══ Exercise materials

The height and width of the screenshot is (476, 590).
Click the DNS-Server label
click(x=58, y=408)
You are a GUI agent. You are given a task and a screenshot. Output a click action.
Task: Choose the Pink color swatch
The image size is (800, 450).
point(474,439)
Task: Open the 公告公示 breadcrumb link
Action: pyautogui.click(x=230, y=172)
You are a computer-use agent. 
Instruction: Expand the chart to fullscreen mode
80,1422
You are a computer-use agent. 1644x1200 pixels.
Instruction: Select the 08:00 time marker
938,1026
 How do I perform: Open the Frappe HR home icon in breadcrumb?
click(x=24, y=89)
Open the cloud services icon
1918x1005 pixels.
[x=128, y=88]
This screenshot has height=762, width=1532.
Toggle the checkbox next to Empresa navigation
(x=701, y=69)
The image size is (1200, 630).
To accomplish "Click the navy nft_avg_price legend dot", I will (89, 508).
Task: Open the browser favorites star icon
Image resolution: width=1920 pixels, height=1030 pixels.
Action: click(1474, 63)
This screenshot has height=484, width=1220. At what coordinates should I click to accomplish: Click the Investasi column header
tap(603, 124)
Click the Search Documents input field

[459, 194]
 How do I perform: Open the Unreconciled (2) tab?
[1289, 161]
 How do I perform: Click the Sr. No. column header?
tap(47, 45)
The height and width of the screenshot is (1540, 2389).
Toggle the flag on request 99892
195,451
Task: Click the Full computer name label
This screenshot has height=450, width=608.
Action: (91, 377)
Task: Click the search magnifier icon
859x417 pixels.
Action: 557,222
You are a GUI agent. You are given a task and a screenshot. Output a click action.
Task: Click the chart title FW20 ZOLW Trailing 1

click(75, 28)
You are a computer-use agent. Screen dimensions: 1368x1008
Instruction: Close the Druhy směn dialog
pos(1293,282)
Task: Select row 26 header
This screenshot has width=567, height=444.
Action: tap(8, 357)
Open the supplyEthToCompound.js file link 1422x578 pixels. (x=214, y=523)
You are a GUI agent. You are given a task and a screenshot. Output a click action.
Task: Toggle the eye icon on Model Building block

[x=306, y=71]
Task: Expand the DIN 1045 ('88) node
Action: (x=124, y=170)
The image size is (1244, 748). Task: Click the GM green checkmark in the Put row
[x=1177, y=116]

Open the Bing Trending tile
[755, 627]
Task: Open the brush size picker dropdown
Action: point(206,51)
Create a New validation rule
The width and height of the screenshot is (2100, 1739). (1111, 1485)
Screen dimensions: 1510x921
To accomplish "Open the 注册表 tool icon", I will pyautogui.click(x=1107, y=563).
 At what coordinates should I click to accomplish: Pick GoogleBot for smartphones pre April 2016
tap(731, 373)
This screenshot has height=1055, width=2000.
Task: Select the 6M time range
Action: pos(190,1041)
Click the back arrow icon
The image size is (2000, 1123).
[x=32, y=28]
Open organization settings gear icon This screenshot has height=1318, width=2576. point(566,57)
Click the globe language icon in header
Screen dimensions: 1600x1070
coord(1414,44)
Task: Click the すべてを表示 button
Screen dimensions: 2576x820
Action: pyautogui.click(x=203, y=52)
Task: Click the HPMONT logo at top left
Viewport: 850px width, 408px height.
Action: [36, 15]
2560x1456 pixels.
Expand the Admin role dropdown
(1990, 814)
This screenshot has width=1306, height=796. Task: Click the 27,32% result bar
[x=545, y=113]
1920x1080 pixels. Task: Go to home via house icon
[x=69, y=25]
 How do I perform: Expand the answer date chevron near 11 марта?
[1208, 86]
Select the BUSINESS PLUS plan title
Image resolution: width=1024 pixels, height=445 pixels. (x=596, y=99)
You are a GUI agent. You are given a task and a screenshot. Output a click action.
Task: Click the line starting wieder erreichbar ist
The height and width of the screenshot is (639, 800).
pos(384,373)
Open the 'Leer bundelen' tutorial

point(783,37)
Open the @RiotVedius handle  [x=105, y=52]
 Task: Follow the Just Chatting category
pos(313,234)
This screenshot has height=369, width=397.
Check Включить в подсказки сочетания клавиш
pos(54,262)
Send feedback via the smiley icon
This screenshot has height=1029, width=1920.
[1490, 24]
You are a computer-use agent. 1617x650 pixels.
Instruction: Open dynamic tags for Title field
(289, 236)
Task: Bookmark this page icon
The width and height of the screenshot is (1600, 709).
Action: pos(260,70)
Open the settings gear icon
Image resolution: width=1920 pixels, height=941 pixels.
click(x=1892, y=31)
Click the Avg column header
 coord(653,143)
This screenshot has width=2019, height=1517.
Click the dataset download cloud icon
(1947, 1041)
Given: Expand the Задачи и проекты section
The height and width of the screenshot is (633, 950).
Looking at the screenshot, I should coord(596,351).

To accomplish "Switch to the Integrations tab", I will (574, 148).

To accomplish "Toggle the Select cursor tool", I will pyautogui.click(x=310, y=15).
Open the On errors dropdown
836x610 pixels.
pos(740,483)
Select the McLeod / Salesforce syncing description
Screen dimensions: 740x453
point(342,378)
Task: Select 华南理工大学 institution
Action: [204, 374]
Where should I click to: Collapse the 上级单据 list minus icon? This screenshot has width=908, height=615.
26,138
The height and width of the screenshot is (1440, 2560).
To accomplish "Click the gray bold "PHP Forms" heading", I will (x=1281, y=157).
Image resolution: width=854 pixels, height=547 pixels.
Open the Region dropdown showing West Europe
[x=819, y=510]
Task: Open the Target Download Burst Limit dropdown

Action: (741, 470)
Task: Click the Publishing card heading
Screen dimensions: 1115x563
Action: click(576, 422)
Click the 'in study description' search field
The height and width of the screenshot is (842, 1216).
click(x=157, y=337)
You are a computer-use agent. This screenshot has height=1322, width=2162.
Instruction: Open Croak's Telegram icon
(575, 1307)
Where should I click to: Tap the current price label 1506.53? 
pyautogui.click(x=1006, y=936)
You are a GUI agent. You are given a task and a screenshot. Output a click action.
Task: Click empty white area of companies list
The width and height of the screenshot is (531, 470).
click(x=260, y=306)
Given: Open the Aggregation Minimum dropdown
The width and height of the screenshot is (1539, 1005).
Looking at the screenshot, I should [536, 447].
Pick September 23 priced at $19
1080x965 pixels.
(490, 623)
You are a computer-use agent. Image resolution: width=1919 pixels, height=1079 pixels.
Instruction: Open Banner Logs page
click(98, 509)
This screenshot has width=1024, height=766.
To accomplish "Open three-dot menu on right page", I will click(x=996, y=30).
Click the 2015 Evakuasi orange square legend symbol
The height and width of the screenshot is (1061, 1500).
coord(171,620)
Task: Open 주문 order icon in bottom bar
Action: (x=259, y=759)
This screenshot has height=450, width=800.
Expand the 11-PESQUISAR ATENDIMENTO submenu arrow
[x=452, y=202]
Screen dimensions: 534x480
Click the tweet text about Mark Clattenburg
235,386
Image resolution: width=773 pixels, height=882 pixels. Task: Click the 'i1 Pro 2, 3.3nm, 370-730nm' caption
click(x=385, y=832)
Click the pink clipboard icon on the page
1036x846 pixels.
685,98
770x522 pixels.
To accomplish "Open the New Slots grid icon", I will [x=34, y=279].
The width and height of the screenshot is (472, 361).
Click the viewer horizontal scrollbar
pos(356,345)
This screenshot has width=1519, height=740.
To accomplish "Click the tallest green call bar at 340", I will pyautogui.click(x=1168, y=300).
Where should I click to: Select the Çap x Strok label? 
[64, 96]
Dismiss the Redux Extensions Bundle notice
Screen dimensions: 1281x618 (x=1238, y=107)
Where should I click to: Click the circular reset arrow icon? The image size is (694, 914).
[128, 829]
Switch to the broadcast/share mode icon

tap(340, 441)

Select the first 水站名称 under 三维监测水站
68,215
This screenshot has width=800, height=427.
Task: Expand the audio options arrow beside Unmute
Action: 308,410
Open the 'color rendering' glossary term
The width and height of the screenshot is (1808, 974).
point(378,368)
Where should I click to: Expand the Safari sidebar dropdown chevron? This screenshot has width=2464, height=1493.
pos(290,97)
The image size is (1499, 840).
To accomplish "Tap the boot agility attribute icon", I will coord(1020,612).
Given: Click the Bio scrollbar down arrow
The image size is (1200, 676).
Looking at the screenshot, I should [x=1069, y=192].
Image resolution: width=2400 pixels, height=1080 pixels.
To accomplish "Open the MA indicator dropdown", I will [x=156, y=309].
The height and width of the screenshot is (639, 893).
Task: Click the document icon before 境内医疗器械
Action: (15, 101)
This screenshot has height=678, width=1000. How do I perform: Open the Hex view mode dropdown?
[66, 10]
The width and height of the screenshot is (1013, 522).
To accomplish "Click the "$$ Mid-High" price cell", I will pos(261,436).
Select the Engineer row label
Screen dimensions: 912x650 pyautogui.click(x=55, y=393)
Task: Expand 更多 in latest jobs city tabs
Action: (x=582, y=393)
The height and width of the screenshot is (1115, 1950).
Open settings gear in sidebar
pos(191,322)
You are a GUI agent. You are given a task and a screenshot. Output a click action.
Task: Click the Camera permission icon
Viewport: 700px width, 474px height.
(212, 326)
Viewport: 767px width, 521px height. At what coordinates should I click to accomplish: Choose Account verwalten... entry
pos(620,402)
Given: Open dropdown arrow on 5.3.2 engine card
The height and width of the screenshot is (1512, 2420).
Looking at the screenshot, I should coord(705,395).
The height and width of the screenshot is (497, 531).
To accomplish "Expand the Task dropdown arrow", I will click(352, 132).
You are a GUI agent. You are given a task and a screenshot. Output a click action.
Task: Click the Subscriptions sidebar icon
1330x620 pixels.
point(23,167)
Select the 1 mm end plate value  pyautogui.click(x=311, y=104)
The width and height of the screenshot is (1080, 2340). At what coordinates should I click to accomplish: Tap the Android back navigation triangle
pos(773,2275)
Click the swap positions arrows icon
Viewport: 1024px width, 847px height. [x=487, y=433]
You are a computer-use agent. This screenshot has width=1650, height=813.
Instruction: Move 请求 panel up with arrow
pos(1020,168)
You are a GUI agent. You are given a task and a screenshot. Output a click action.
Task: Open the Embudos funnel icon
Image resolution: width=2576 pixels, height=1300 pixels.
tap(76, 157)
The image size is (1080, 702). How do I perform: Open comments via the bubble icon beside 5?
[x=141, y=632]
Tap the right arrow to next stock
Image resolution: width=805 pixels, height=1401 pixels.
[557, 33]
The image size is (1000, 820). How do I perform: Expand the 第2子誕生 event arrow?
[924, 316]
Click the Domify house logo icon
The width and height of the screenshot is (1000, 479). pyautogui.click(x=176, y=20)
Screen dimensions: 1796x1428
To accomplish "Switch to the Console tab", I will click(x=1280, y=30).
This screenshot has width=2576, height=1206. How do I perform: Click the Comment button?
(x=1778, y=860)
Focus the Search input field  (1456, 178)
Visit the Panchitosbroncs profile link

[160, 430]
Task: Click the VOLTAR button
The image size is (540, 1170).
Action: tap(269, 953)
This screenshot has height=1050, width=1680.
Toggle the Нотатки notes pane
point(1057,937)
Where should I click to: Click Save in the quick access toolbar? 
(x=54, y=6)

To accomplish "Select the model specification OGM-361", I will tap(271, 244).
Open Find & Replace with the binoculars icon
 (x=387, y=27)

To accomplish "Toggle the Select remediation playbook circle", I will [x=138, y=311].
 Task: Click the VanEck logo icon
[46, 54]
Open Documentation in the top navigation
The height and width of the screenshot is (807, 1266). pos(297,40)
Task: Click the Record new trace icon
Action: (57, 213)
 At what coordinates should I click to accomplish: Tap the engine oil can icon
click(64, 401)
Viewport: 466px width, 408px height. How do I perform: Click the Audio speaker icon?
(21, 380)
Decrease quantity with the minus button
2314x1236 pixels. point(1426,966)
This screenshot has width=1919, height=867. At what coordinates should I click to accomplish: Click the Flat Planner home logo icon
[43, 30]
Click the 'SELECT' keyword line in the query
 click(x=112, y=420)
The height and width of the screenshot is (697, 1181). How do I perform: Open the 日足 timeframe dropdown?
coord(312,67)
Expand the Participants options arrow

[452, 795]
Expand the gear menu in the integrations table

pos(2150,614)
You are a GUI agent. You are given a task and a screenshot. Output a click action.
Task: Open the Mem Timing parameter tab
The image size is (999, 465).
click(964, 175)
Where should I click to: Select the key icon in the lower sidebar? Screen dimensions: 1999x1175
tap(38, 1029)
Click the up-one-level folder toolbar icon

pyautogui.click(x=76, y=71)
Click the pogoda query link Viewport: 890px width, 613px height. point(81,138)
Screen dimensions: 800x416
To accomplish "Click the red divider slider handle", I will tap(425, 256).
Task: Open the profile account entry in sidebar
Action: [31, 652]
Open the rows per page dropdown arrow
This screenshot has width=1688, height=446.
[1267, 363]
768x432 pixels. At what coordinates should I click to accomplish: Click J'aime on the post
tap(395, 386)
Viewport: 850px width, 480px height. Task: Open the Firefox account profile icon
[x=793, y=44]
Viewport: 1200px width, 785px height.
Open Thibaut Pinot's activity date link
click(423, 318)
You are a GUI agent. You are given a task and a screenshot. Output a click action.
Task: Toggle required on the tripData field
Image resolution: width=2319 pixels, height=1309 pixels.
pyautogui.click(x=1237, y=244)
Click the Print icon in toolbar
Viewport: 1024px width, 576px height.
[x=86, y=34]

════

Copy the lines of the listing above exactly, from the line containing "This screenshot has width=1519, height=740." through the line containing "pos(290,97)", both included.

• Problem solution:
This screenshot has width=1519, height=740.
To accomplish "Click the tallest green call bar at 340", I will pyautogui.click(x=1168, y=300).
Where should I click to: Select the Çap x Strok label? 
[64, 96]
Dismiss the Redux Extensions Bundle notice
Screen dimensions: 1281x618 (x=1238, y=107)
Where should I click to: Click the circular reset arrow icon? The image size is (694, 914).
[128, 829]
Switch to the broadcast/share mode icon

tap(340, 441)

Select the first 水站名称 under 三维监测水站
68,215
This screenshot has width=800, height=427.
Task: Expand the audio options arrow beside Unmute
Action: 308,410
Open the 'color rendering' glossary term
The width and height of the screenshot is (1808, 974).
point(378,368)
Where should I click to: Expand the Safari sidebar dropdown chevron? This screenshot has width=2464, height=1493.
pos(290,97)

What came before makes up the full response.